Page text:
WRITE for ATol ADVERTISE MEDIA KIT GET ATol BY EMAIL ABOUT ATol CONTACT US
Asia Time Online - Daily News
             
Asia Times Chinese
AT Chinese



    Middle East
     Nov 18, 2011


US creates an Iranian albatross
By Kaveh L Afrasiabi

NEW YORK - Undeterred by mounting skepticism regarding their recent allegations of an Iran terror plot in Washington, the United States and Saudi Arabia have joined hands by introducing a resolution at the United Nations General Assembly that accuses Iran of violating a UN treaty respecting the protection of foreign diplomats and calls on Iran to cooperate with the ongoing investigation of this matter.

This follows the unsealing in federal court in New York City on October 11 of a complaint that alleges, among other things, Iranian government involvement in a plot to assassinate Saudi Arabia's ambassador to the United States, Adel-Al-Jubeir. Manssor Arbabsiar and Gholam Shakuri were named in the

 
complaint, which said:
In or about the spring of 2011, Gholam Shakuri, aka "Ali Gholam Shakuri", the defendant, provided thousands of dollars to Arbabsiar in Iran to pay for expenses related to furthering the plot to kill the ambassador to the United States of Saudi Arabia ... [1]
The filing further ties the assassination plot to the Iranian Islamic Revolutionary Guards Corps and the Qods Force.

Raw data:
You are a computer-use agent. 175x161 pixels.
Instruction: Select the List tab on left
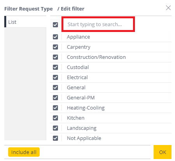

Short problem 1:
Which people does the Iran plot article name, including its writer?
Short problem 2:
Can you sum up the Iran plot article in two sentences?
Short problem 3:
Repeat the stretch of the Iran plot article from "This follows the" through "the Qods Force.".
Rely only on the Iran plot article for what follows.

Task output 1:
Kaveh L Afrasiabi, Adel-Al-Jubeir, Manssor Arbabsiar, and Gholam Shakuri (also called "Ali Gholam Shakuri").

Task output 2:
The United States and Saudi Arabia have introduced a UN General Assembly resolution that accuses Iran of violating a treaty protecting foreign diplomats and calls on it to cooperate with the investigation. This follows a complaint unsealed in New York on October 11 that alleges Iranian government involvement in a plot to assassinate the Saudi ambassador to the United States, naming Manssor Arbabsiar and Gholam Shakuri and tying the plot to the Revolutionary Guards and the Qods Force.

Task output 3:
This follows the unsealing in federal court in New York City on October 11 of a complaint that alleges, among other things, Iranian government involvement in a plot to assassinate Saudi Arabia's ambassador to the United States, Adel-Al-Jubeir. Manssor Arbabsiar and Gholam Shakuri were named in the

 
complaint, which said:
In or about the spring of 2011, Gholam Shakuri, aka "Ali Gholam Shakuri", the defendant, provided thousands of dollars to Arbabsiar in Iran to pay for expenses related to furthering the plot to kill the ambassador to the United States of Saudi Arabia ... [1]
The filing further ties the assassination plot to the Iranian Islamic Revolutionary Guards Corps and the Qods Force.